A Florida mother is suing a school for keeping information about her daughter’s gender transition secret.
January Littlejohn, the mother as well as a mental health professional, told Fox News that during the pandemic her 13-year-old daughter questioned her gender after several friends “transitioned” to the opposite sex.
The school began supporting the girl but allegedly concealed that information from her mother. In January, Littlejohn says she became aware the school had a written support plan for her daughter, but that Littlejohn was denied access to the information. The school cited nondiscrimination laws for its denial.
“Eventually we did see the transgender support plan, which was a six-page document that they completed with my daughter, [who] was 13 at the time, behind closed doors,” Littlejohn said, “where they asked her questions that would have absolutely impacted her safety, such as which restroom she preferred to use and which sex she preferred to room with on overnight field trips.”
The support plan consists of six pages near the end of a larger support guide.
Littlejohn warned Fox News viewers of similar protocols popping up across the country, being adopted by many public school districts.
“This is happening all over the nation,” she said. Schools are blocking parents from “important decisions occurring with their children.”
Littlejohn also questioned the school’s qualifications for handling social transitioning, drawing on her expertise as a medical professional.

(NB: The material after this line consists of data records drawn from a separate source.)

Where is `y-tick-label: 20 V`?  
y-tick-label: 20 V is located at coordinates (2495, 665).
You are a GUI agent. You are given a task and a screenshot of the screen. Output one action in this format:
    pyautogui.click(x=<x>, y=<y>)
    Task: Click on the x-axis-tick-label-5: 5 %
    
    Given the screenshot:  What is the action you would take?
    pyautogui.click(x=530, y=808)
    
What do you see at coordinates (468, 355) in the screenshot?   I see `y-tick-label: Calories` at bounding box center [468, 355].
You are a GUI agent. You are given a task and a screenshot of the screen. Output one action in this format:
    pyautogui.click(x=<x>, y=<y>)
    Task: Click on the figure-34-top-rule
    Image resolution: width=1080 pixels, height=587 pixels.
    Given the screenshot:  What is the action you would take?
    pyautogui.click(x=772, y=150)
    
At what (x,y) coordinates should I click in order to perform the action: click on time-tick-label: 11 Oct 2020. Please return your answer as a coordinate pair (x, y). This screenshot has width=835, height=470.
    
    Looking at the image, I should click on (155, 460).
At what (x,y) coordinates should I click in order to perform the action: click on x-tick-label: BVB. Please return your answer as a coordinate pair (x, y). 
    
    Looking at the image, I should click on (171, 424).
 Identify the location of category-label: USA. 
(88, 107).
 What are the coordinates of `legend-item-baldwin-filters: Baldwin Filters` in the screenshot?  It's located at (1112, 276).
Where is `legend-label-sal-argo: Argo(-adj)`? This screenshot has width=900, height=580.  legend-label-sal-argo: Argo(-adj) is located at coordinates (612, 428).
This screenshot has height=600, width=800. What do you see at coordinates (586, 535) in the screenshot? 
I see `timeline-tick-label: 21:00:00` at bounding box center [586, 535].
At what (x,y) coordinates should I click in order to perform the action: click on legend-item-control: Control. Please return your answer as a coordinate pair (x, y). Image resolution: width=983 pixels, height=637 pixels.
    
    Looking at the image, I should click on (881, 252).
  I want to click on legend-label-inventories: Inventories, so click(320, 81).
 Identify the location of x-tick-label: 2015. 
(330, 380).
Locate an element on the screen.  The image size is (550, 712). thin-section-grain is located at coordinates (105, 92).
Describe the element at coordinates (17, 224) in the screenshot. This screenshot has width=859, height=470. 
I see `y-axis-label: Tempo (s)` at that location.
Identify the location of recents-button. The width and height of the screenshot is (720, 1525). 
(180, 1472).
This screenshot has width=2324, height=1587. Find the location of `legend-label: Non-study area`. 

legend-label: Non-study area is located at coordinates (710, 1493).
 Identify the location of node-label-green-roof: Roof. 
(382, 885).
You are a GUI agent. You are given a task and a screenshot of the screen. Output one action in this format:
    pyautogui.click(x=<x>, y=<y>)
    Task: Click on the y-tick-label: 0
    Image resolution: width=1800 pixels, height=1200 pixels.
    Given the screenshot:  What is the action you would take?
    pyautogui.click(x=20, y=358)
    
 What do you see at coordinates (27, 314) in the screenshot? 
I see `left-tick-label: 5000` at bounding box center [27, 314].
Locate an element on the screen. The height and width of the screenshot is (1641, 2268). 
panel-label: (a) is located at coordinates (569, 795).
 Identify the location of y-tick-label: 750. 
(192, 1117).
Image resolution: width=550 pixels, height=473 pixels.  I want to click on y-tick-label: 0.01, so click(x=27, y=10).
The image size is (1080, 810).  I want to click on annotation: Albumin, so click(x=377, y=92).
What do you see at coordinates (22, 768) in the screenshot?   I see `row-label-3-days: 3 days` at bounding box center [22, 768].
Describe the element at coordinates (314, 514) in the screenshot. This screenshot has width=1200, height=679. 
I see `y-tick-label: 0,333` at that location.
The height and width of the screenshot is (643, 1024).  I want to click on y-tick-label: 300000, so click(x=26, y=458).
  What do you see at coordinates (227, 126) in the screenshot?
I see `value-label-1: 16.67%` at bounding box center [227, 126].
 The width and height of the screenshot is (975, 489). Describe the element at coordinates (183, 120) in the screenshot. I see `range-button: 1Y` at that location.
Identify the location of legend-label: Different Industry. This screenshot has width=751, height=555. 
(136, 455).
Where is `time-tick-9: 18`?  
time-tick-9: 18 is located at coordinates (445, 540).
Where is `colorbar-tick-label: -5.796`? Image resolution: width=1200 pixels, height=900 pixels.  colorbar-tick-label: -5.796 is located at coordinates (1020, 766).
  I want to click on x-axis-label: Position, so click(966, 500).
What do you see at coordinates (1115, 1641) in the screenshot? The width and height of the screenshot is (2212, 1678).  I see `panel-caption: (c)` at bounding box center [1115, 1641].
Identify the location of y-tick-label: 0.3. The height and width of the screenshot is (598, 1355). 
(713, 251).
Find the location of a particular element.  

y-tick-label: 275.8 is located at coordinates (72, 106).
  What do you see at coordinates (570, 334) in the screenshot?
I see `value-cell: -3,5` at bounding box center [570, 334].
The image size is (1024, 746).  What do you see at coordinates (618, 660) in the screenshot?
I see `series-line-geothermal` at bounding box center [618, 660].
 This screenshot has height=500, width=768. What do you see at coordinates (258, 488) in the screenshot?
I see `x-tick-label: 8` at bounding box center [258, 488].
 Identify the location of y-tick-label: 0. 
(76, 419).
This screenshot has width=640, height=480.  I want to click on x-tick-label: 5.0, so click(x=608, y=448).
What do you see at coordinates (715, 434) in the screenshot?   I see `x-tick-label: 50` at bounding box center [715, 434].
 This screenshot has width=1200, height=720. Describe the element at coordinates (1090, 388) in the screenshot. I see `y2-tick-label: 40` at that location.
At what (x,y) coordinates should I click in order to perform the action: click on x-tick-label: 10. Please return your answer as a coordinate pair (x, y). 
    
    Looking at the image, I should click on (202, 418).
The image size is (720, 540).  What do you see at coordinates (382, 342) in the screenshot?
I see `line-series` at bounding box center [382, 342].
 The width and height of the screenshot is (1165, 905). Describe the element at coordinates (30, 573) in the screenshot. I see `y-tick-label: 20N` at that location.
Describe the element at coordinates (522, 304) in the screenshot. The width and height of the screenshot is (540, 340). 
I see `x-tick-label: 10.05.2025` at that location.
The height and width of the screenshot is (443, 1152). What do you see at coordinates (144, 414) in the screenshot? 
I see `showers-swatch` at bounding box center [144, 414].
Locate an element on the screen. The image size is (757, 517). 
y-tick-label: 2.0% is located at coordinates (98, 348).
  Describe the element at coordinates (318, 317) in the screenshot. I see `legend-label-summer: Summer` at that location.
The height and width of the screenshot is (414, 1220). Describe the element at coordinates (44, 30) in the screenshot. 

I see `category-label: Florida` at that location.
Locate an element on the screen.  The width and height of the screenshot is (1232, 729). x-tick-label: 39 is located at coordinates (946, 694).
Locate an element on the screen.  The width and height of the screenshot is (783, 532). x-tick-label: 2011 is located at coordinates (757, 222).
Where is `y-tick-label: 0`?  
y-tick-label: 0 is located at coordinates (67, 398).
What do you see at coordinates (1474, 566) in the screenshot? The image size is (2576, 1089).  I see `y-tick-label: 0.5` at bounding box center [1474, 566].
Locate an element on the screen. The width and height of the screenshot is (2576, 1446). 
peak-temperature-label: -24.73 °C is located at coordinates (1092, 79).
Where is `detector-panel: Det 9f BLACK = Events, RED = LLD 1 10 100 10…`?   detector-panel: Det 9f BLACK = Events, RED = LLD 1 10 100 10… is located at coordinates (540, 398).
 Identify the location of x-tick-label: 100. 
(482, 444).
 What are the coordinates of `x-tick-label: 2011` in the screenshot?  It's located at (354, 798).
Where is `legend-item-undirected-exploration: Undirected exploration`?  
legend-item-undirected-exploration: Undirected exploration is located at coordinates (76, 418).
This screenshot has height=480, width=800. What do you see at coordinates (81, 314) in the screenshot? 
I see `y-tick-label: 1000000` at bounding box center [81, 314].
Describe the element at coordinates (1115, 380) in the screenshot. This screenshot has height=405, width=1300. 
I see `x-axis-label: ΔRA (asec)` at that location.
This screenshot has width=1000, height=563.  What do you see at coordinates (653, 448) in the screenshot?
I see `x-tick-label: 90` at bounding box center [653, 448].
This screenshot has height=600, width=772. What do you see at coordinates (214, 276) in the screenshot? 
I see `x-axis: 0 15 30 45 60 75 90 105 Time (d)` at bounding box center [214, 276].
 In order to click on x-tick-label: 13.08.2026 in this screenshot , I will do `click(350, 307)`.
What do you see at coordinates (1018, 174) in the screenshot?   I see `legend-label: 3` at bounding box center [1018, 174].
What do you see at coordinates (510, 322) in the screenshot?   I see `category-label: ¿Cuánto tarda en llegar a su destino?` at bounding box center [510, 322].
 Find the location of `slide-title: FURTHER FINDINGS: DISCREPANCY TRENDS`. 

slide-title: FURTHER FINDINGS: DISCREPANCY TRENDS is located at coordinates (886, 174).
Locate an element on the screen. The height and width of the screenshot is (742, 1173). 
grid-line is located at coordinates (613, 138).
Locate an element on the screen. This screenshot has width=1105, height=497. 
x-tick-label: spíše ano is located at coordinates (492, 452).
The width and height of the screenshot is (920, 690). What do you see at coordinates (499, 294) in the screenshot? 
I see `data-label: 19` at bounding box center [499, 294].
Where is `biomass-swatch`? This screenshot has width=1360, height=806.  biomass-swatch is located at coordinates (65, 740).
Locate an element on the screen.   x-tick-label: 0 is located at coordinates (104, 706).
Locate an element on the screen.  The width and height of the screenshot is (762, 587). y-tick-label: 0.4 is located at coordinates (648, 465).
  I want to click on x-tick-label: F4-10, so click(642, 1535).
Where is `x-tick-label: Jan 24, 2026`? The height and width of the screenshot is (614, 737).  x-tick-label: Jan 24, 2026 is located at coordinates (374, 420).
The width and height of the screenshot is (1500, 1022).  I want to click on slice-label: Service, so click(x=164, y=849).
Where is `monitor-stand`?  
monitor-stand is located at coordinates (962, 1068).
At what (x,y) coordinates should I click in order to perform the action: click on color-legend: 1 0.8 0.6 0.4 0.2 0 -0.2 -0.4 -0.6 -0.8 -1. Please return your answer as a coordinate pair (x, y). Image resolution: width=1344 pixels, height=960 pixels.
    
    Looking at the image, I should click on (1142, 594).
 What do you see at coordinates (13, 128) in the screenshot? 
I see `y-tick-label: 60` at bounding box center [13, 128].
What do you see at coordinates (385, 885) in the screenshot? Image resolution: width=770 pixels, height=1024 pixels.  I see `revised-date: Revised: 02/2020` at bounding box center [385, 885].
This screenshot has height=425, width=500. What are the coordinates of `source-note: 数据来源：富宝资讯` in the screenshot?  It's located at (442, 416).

“Social transition is a medical intervention that schools are grossly unqualified to be taking these steps without parental involvement,” she argued.
In the same interview, Littlejohn’s lawyer, Vernadette Broyles, underscored the seriousness of the situation, citing an incident of a 12-year-old boy who attempted suicide after undergoing confidential talks about gender in his school. Broyles is the president, general counsel and founder of Child and Parental Rights Campaign Inc.
“This is a national agenda, and parents need to recognize they have the right to direct the upbringing, education, care, medical decisions [and] mental health decisions of their child,” Broyles said.